The Idea Dude

CONNECTING THE DOTS ONE AT A TIME

Monday, December 12, 2011

What do politicians and programmers have in common?

Not all politicians are evil, I do believe some really mean well. They look at the current government and all its limitations and shortcomings and are inspired to do better. They stand on their soap box and tell people they will reduce taxes, create jobs, offer free healthcare. All good stuff. Some even have a plan of how to do it, finding excess and surplus and build efficiencies.

The reality is once they are in office, all the aspirations are met with a wall of complexity built by many governments that have gone before. They are faced with rules, lack of infrastructure, fear, regulations and practicalities. Often they leave office several years later having met very little of their campaign promises. As tax payers we'd like to think they were incompetent, but how can that be when many of our leaders were respected and successful lawyers, businessmen, accountants before they were politicians. They were killed by the unpredictability that comes with complexity.

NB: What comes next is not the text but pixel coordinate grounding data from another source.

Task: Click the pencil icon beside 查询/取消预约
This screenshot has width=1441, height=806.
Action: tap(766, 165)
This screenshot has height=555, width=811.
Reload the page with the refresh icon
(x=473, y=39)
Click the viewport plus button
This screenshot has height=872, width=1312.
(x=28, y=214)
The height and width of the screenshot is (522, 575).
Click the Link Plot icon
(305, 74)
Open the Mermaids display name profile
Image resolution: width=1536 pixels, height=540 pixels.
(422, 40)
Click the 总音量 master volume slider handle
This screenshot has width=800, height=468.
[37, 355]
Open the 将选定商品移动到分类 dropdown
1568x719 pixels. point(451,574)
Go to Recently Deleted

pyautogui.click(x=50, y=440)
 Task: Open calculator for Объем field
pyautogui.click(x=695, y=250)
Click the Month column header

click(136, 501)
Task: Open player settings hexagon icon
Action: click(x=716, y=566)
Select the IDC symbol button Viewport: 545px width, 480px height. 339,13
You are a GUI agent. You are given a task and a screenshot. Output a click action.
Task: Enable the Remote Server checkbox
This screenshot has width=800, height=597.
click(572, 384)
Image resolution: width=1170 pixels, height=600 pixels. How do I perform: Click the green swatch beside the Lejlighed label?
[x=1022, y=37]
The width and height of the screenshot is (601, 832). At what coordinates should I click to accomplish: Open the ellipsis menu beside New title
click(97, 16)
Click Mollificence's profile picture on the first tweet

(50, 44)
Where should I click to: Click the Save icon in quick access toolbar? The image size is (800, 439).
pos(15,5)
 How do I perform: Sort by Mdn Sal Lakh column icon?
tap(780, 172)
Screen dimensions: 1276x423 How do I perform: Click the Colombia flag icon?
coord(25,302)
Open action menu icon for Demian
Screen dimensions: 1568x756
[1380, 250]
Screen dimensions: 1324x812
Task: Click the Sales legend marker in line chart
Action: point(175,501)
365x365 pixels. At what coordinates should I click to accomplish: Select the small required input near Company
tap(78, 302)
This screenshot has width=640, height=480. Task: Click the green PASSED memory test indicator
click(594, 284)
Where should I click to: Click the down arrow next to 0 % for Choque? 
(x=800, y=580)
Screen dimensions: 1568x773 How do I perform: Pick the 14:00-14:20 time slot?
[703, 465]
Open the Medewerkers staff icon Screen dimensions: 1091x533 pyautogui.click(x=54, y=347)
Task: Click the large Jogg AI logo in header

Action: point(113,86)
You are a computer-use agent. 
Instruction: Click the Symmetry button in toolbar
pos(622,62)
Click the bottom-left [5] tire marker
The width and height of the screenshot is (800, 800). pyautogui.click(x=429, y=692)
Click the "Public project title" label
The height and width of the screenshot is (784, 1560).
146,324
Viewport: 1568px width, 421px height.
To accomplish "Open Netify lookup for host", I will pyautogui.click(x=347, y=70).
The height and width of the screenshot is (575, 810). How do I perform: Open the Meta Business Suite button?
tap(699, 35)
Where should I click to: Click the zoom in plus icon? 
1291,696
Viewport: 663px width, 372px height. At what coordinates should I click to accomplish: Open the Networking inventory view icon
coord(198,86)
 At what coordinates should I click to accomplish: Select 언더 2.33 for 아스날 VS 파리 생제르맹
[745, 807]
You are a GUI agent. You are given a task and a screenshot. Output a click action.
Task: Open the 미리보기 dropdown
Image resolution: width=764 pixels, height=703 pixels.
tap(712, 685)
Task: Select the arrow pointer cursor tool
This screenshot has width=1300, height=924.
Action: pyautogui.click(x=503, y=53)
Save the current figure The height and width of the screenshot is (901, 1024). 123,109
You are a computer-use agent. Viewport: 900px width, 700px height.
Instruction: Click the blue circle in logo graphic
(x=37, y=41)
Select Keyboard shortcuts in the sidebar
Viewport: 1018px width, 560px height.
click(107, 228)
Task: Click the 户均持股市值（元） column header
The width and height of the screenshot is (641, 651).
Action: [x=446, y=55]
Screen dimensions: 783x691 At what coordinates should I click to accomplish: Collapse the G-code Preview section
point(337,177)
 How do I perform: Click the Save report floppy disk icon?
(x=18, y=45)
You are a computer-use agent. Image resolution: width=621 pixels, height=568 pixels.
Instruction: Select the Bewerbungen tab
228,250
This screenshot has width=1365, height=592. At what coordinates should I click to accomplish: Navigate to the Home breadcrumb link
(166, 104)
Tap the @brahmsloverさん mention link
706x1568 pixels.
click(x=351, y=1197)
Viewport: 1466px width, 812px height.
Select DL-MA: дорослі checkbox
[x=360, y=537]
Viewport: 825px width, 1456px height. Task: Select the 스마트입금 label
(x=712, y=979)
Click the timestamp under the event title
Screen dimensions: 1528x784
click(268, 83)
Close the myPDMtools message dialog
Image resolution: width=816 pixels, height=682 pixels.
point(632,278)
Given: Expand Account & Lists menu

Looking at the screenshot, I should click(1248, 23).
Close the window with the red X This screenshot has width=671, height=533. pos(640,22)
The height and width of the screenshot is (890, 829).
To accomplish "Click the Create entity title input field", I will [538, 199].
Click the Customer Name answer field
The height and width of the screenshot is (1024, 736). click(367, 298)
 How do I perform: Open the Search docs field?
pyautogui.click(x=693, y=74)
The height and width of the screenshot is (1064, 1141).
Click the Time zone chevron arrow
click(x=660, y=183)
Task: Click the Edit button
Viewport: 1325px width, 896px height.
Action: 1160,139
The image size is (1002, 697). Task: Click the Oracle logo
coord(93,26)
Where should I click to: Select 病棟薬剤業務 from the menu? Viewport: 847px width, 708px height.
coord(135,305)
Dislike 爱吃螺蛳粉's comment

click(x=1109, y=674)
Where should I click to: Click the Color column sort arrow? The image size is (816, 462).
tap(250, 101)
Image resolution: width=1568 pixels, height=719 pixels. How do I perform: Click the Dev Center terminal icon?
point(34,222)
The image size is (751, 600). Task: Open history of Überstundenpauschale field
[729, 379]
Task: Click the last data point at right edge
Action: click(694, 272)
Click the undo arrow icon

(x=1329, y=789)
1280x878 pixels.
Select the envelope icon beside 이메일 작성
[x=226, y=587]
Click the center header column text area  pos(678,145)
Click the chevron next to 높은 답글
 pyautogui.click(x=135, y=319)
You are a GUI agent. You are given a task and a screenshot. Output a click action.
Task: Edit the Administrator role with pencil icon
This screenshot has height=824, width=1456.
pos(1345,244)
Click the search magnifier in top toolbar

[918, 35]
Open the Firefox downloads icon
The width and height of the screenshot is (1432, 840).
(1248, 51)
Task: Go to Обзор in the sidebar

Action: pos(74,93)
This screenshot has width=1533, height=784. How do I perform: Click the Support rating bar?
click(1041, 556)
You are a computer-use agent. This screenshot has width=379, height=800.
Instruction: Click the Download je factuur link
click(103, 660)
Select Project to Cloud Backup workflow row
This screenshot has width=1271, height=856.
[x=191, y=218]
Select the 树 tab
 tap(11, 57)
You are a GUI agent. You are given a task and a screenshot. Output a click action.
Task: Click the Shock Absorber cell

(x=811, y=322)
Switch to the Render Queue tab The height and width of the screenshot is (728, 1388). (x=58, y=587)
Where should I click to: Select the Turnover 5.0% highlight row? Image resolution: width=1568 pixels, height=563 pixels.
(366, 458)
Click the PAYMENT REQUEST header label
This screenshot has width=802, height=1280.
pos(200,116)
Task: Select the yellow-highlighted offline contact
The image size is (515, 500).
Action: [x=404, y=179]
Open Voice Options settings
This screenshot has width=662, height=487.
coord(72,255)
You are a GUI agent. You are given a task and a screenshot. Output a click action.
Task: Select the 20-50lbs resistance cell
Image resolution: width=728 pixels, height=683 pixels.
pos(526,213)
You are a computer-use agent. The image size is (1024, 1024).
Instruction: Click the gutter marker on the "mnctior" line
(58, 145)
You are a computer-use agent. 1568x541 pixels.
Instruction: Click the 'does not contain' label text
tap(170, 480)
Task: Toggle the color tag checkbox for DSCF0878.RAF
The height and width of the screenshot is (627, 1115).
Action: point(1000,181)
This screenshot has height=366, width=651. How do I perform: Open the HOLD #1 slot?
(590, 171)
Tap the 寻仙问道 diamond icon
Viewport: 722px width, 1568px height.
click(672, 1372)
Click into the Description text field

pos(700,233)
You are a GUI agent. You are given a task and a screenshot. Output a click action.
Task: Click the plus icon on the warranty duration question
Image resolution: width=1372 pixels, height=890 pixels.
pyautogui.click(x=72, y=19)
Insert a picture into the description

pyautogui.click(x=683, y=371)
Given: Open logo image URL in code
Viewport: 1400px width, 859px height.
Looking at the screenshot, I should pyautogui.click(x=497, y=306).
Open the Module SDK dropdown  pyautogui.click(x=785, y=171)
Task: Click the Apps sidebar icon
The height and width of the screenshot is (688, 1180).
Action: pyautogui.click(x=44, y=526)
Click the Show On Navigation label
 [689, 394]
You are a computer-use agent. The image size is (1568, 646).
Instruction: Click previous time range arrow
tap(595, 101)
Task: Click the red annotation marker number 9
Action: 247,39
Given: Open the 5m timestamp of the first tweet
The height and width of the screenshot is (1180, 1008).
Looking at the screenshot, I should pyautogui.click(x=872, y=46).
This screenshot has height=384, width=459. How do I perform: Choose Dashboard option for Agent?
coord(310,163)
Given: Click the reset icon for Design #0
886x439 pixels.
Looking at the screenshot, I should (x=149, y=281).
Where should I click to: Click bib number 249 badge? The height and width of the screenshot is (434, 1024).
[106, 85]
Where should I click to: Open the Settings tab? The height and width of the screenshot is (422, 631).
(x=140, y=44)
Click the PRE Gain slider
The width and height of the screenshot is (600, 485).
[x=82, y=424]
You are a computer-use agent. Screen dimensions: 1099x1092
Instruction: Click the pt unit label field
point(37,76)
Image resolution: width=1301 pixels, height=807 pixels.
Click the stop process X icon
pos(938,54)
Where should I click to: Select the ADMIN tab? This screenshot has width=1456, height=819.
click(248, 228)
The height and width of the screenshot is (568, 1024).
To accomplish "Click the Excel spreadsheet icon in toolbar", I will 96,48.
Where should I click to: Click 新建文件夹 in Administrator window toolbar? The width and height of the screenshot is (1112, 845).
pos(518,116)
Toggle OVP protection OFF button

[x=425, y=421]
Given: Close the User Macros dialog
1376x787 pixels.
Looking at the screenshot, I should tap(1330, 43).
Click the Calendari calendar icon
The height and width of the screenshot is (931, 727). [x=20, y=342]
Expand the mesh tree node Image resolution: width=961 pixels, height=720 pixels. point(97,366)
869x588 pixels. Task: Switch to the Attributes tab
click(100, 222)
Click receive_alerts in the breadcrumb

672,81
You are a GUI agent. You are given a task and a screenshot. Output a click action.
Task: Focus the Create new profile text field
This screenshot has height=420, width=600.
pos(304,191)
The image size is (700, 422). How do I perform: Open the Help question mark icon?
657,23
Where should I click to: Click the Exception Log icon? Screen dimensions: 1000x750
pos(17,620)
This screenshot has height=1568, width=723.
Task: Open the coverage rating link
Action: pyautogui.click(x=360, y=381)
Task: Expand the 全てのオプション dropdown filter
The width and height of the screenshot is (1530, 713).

Programming is pretty much the same. Having been on both sides of the fence, programming and managing, there is very little I haven't seen. Yes, there is posturing, pet projects, politics even in software. The hardest thing to accept that in software, everything takes about 6x longer than anyone anticipates (that's 2 x pi for the geek-minded). Anyone, whether a manager or a programmer looking at a problem from the outside will say the infamous 5 word phrase, "How hard can it be?". We don't understand why putting a button on a screen may take a day. Alas it's the iceberg effect.

In software, 90% of the complexity is never seen by anyone except those toil into the night. That one little button could in fact pack a whole of functionality, making the implementer change the order of the workflow, create new database tables, dependencies and even unanticipated side-effects (we sometimes call bugs). Like a new car, software degrades from the day it is shipped. New specifications, customer demands, changes in scope, changes in the market make us do unspeakable things to an otherwise perfect and beautiful system until weeks, months and years later we look back and say, "What on earth was he thinking?"

The answer is of course, the programmer was only thinking as far as he could see and chances are if he saw any further, he would have built a behemoth that would never have shipped on time. Even as a seasoned software developer, I have on occasion looked over the shoulder of my peers and muttered underneath my breath, "How hard can this be?" only to realize a week later that while the feature is simple, the system complexity made the implementation speed totally unpredictable.